There are three primary routes from this point. One is to immediately go over/around the Crater Rock on the west side of a fumarole and angle up to the Old Chute, taking the Old Chute to the summit ridge for a short hike to the summit. A second is to traverse part of the Hogsback to the far side of the fumarole, traverse across to the Old Chute, up to the summit ridge, and over to the summit. The third is to fully traverse the Hogsback. At the end of the Hogsback one may need to go around the bergschrund to one side or the other and a bit to the south over to the Pearly Gates chutes. These are a bit more difficult than the Old Chute, but end up on the summit ridge for a short walk to the summit. All should consider descending down the Old Chute rather than the Pearly Gates. If one does choose to descend the Pearly Gates, one should be prepared with a snow picket or ice screws to create a belay/rappel anchor.

 

Guided Option

Timberline Mountain Guides offers a two-day summit program during the peak season. See http://timberlinemtguides.com/or-ca-cascades/mt-hood/summit-program/ for details or call 541-312-9242. Basically, it’s a day of basic skills and then the next day to the summit. You get a ride to the top of the Palmer Snowfield on the Snow Cat and a guide per three climbers for $555.

Gear

Clothing: Wool or poly base layer, midweight layer, insulated/down layer, and truly waterproof shell layer over everything. Waterproof single or double boots. Goggles, full-face balaclava, base layer gloves and mittens (+ spares), and a hat (+ spare).

 

Technical: Harness, helmet, belay device, crampons, ice axe, snow shovel, snow picket and/or ice screws, rope, pulleys, rope grabs, biners, and rescue cord.

 

Other: Water and food for hike duration + extra day, map, compass, altimeter, and headlamp (+ spare batteries).

 

Other (Recommended): Weatherproof matches, stove with wind protector and fuel, signalling device (whistle), personal bivy, sleeping pad (to get off snow), cell phone, GPS, SPOT or MLU (Mt. Hood specific Mountain Locator Unit that can be rented in shops near Mt. Hood), and ice tool.

 

Proposed Itinerary

Unguided:

Sunday, 5/24/15: Arrive in the Mt. Hood area.

 

Monday, 5/25/15: Practice glacier skills - self arrest, roped travel, glissading, etc.

 

Tuesday, 5/26/15: Alpine departure from trailhead at 2am.

 

Wednesday, 5/27/15: Backup summit day or ski or head for Mt.

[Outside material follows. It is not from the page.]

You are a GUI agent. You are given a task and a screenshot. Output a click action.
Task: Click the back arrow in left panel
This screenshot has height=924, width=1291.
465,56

Adams and backpack in as far as we can get.

 

Thursday, 5/28/15: Whatever you want or second day to summit Mt. Adams and descend.

 

Friday, 5/29/15: Depart.

Accommodations

One option is to rent the Silcox Hut, http://www.timberlinelodge.com/lodging/silcox-hut/. The cost is $155 (use your own bedding) or $175 (use their bedding) per night per person. A minimum of 12 people is required and a maximum of 24 are allowed. It includes a host who cooks breakfast and dinner.

 

Another option is one of a variety of rooms, http://www.timberlinelodge.com/lodging/historic-lodge-rooms/. We’ll need to check on costs for these. I’m leaning towards the Chalet Room.

 

Government Camp, OR is 6.3 miles from the Timberline Lodge and Ski Area, about a 15 minute drive. Using Google, I found seven hotels in Government Camp itself.

 

Rhododendron, OR is 15.4 miles from the Timberline Lodge and Ski Area, about a 30 minute drive.

 

Searching kayak.com for the dates we plan to be there for single rooms for 2 people, I find a number of hotels in Rhododendron, Government Camp, and the Timberline Lodge itself. Prices ranged from $91 - $173 per night.